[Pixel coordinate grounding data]
*****

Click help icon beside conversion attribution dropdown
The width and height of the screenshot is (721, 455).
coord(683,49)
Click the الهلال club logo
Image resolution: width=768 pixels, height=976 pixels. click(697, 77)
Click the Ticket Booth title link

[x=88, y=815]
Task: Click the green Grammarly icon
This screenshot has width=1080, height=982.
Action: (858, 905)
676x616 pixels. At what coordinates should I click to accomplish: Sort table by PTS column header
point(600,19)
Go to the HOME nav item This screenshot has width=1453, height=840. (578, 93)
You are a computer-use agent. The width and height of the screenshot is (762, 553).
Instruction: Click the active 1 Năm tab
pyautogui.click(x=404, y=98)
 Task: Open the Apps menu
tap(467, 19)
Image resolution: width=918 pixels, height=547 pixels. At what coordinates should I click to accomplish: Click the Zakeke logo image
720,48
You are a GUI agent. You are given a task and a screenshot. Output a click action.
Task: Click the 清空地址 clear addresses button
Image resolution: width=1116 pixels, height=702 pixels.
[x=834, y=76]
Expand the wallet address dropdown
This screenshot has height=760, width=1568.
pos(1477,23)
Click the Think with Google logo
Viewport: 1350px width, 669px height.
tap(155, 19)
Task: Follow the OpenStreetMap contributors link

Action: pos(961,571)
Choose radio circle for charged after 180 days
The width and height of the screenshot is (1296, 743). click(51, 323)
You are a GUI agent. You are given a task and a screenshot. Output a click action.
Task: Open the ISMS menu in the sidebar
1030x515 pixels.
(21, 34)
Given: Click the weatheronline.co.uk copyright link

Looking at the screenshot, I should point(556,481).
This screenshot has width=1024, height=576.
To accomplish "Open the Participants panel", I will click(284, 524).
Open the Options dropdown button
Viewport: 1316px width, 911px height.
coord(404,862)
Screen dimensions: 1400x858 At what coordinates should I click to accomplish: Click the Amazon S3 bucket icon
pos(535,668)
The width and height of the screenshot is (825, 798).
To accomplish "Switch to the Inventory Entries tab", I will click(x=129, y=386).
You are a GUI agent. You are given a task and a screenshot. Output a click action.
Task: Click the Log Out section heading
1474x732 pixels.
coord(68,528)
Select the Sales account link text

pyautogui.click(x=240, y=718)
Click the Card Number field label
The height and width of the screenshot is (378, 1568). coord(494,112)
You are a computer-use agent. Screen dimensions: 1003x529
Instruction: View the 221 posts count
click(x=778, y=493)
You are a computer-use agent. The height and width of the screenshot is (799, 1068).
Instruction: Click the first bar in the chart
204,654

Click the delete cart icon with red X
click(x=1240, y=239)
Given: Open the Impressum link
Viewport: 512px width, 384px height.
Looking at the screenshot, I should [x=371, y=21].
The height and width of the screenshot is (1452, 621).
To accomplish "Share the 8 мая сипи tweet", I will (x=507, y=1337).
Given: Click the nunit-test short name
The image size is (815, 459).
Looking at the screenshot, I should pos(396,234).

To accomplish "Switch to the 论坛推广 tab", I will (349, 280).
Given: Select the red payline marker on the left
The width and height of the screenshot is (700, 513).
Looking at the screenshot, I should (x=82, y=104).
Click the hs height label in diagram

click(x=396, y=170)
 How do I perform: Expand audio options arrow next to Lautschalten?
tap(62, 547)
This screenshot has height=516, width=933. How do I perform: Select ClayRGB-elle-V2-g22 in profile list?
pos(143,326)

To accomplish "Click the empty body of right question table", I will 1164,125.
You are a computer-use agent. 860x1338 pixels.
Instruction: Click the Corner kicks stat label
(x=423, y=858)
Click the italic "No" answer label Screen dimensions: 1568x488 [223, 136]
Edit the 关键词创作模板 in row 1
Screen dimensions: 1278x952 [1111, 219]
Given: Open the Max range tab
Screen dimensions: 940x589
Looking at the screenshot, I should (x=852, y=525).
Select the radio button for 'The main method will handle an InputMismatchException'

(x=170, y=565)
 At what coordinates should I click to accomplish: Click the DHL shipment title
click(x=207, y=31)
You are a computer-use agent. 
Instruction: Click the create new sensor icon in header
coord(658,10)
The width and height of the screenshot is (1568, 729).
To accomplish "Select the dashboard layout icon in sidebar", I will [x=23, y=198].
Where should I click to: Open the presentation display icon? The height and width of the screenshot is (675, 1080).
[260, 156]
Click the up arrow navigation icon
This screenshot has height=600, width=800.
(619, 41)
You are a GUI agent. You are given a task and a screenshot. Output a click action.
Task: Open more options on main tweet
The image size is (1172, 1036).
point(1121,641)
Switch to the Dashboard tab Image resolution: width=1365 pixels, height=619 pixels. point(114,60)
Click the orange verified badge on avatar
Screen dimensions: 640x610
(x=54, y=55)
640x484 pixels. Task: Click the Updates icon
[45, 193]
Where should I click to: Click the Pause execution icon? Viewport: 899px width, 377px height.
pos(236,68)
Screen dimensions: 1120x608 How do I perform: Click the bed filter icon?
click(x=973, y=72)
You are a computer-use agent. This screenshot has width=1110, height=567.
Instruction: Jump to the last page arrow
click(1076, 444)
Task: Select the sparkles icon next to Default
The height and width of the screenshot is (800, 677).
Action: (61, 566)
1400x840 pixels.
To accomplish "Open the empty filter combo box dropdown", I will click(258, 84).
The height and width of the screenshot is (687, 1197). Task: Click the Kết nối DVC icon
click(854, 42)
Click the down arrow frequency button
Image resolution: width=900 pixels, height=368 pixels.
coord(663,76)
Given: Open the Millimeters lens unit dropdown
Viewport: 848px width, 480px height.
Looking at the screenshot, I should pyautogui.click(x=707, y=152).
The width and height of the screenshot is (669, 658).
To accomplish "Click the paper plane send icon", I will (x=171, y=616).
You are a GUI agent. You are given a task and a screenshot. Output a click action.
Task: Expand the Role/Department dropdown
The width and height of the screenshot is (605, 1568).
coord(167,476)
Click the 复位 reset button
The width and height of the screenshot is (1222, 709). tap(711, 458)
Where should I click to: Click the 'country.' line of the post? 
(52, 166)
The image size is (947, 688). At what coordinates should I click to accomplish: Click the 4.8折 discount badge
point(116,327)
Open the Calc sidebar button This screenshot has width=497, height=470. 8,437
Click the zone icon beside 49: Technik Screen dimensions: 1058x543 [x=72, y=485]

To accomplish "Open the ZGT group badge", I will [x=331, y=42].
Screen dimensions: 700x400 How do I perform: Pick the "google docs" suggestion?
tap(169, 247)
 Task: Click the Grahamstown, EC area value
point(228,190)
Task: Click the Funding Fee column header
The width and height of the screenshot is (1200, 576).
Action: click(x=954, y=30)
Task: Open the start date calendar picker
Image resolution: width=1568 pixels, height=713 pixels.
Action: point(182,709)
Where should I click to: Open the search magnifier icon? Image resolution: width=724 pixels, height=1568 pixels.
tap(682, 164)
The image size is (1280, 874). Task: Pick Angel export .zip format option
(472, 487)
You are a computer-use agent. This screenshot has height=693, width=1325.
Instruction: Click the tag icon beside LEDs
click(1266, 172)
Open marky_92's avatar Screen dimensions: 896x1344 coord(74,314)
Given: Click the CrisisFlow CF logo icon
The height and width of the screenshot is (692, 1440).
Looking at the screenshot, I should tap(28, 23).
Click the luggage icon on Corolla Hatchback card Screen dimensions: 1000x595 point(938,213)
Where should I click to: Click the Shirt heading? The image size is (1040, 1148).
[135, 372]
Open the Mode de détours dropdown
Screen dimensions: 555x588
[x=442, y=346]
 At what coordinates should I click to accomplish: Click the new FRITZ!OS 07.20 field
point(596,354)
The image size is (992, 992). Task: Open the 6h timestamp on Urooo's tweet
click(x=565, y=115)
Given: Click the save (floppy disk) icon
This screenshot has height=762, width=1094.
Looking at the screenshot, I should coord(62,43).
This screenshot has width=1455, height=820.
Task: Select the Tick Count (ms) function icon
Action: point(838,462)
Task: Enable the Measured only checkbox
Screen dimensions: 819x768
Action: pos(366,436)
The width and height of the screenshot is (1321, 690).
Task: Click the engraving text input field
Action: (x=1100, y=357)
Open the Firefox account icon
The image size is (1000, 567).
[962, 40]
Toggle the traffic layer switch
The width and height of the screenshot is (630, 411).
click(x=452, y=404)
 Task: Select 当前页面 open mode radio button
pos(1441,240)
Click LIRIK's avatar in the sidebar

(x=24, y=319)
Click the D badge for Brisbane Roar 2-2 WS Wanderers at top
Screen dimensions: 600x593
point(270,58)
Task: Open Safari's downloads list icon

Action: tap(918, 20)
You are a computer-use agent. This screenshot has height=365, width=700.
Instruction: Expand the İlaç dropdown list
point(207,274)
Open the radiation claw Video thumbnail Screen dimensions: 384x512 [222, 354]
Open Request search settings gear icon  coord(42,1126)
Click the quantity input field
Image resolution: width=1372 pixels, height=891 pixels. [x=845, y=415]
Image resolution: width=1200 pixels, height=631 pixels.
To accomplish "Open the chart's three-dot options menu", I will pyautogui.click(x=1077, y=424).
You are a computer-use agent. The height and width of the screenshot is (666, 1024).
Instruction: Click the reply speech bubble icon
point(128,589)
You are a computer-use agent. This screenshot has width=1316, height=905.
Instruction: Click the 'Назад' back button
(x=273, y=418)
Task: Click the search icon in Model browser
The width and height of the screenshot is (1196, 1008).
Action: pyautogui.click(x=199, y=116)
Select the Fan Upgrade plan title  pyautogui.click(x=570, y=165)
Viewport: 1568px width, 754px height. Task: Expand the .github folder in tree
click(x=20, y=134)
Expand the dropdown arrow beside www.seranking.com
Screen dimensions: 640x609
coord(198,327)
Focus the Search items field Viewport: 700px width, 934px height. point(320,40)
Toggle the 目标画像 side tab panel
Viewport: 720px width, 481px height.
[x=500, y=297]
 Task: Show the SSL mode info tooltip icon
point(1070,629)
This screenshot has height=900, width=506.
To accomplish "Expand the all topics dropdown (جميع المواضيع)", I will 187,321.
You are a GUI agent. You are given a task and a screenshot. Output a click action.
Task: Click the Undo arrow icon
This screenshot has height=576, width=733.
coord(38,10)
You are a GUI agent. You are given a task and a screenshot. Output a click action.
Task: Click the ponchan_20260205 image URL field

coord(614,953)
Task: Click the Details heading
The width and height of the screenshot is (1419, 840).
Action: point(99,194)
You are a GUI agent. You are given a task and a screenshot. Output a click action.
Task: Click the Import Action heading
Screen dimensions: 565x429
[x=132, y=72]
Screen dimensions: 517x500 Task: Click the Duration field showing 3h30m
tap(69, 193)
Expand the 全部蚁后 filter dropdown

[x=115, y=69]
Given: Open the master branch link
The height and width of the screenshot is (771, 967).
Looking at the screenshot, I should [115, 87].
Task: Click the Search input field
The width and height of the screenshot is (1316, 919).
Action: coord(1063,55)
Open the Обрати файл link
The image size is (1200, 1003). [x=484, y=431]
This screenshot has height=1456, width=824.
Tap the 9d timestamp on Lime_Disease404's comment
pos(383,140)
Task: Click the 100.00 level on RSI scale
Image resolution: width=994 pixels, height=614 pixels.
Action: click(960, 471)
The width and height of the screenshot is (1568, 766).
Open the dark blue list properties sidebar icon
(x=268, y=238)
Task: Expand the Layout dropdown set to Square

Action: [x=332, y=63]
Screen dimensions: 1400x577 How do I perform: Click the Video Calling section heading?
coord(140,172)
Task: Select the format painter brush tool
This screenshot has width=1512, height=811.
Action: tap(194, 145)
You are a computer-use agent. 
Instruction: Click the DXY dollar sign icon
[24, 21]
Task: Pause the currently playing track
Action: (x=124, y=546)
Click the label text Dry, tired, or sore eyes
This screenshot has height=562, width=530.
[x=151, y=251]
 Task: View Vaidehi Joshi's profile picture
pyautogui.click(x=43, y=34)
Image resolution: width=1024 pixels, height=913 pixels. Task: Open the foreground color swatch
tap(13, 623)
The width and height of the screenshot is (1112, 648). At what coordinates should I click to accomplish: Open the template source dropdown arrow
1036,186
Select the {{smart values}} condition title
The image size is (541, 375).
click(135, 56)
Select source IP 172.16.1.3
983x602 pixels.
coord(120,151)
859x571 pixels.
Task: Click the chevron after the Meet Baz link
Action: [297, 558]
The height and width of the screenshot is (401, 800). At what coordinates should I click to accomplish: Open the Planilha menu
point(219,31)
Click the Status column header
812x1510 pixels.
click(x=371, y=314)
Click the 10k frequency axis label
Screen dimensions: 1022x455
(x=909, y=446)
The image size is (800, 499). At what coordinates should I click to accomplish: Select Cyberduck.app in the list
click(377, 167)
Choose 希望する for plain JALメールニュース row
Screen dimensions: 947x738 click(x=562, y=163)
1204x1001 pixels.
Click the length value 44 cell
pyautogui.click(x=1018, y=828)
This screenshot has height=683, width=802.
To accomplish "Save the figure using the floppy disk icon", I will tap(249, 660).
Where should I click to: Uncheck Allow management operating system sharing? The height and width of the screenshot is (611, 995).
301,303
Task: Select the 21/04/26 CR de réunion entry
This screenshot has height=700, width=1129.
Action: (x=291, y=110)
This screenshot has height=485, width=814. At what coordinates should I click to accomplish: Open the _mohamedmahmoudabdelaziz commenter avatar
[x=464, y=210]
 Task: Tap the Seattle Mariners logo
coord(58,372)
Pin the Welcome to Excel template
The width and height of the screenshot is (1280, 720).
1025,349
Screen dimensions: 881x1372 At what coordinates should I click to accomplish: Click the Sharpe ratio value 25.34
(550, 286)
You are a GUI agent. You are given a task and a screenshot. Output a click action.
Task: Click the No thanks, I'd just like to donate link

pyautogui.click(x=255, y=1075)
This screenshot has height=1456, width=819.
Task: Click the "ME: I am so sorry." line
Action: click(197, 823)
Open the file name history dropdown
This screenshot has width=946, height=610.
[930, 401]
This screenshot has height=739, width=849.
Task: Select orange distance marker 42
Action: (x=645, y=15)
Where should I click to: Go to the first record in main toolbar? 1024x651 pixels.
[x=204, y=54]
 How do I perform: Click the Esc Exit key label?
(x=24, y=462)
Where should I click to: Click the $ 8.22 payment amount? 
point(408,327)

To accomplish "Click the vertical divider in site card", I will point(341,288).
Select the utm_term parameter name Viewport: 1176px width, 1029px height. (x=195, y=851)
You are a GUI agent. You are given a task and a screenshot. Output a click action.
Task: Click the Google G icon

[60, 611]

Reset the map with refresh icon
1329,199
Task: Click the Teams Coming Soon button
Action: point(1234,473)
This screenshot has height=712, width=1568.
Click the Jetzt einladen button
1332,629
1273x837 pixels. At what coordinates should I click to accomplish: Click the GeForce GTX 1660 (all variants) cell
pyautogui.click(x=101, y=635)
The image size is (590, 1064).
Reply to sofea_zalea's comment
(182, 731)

*****

*Task prompt:*
Say only how many lines among the entries above contain the string "floppy".

*Solution to this problem:*
2